:: Aim of the task ::
Leaving the images aside, transcribe all the data below exactly.

--- --- ---

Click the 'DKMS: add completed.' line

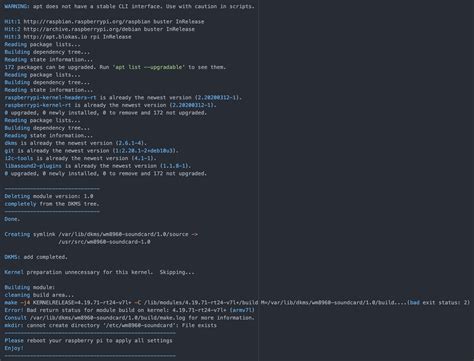pos(36,257)

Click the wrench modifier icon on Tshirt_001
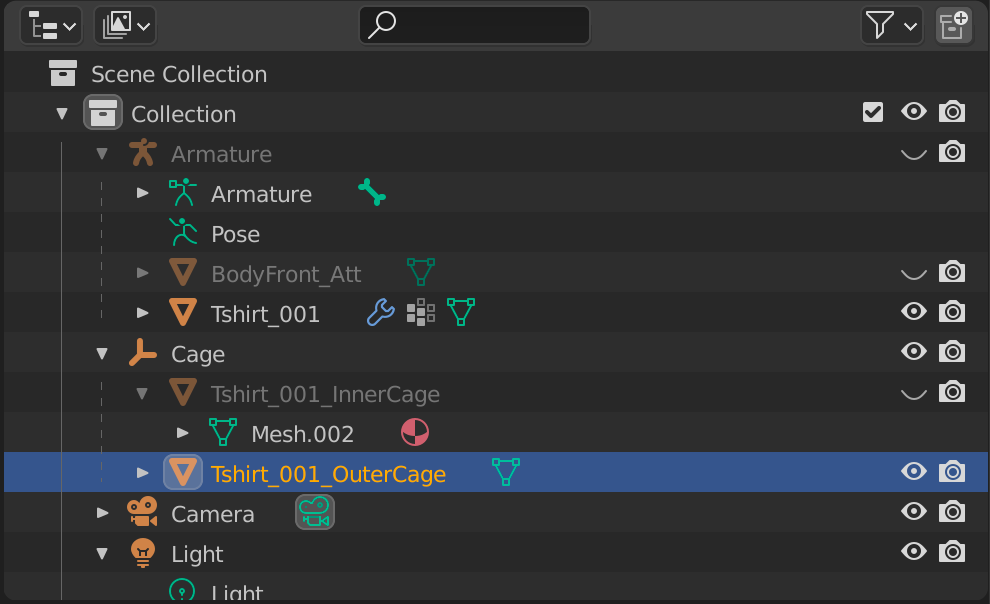click(381, 313)
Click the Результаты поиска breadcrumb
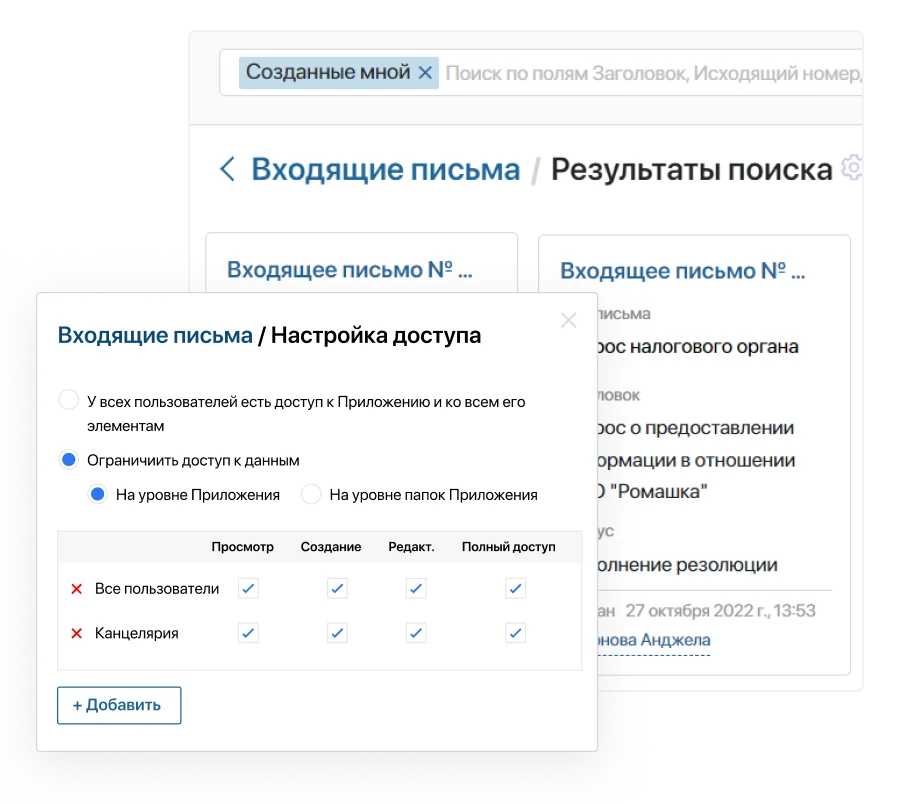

--- --- ---

:: Task answer ::
Click the 'DKMS: add completed.' line

pos(36,257)

Click the wrench modifier icon on Tshirt_001
click(381, 313)
Click the Результаты поиска breadcrumb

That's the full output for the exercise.